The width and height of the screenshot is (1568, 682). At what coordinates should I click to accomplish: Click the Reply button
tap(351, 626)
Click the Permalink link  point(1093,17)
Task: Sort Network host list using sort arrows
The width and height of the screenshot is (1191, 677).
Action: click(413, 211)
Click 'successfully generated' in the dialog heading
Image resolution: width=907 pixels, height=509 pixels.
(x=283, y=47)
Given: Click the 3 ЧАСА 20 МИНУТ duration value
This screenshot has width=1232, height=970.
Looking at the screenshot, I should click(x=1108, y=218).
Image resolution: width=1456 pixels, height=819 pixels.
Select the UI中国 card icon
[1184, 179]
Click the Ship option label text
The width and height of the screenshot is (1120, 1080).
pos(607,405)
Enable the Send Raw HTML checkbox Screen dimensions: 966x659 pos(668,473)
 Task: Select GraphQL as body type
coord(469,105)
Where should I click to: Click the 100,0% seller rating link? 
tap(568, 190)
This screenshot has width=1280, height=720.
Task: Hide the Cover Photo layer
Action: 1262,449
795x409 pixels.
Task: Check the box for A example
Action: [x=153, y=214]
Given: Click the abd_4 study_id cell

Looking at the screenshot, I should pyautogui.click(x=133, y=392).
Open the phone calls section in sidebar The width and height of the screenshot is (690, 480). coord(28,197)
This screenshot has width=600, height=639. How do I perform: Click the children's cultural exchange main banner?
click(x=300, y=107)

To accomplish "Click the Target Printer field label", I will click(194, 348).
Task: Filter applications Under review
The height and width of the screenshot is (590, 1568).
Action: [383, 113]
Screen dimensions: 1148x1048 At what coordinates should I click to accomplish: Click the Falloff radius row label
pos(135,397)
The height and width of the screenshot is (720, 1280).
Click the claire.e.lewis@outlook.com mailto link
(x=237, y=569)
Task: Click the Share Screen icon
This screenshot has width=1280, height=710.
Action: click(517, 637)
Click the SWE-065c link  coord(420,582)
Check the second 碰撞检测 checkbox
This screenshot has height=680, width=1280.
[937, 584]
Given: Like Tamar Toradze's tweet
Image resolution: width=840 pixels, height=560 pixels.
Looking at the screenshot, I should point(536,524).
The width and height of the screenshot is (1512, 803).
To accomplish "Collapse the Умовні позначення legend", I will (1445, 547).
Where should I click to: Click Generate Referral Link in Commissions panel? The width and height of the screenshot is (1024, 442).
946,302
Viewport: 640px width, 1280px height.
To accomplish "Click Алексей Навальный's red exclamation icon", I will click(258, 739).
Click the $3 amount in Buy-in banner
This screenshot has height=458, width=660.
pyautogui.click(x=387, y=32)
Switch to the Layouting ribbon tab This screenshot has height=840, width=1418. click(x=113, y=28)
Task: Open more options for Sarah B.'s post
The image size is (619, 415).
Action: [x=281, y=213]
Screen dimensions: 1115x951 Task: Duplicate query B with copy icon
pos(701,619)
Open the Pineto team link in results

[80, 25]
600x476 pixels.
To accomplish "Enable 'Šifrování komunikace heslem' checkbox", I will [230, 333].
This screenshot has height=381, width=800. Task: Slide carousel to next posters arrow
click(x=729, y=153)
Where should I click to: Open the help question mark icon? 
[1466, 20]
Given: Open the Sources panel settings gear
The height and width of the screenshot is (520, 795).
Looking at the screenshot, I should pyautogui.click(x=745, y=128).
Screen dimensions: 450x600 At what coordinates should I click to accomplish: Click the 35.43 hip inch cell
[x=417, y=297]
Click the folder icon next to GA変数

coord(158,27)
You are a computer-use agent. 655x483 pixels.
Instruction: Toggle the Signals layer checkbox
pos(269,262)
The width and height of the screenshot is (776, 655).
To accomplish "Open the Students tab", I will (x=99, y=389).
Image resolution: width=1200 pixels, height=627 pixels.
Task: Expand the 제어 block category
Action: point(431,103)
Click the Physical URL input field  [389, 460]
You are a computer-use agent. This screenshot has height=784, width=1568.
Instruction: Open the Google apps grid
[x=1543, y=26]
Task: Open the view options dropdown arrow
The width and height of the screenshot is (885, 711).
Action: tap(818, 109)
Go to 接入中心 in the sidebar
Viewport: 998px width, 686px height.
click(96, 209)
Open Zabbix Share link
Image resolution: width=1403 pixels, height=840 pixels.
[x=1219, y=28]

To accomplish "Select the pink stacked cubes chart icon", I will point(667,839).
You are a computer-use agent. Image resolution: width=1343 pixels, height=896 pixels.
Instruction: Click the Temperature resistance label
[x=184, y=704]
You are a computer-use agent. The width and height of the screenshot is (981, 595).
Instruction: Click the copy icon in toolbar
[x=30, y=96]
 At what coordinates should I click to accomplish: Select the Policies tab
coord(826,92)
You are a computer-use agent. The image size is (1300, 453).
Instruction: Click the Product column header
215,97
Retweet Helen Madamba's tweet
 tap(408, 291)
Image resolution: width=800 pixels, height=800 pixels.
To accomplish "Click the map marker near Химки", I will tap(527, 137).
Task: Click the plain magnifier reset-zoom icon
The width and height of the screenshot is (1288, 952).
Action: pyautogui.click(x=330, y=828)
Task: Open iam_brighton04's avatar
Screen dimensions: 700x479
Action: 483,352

━━━━━━━━━━━━━━━━━━━━━━━━━━━━━━

GOAL OF THE EXERCISE |
Lines of the listing above that contain the word "Enable" must all be copied.

WRITTEN SOLUTION |
Enable the Send Raw HTML checkbox Screen dimensions: 966x659 pos(668,473)
To accomplish "Enable 'Šifrování komunikace heslem' checkbox", I will [230, 333].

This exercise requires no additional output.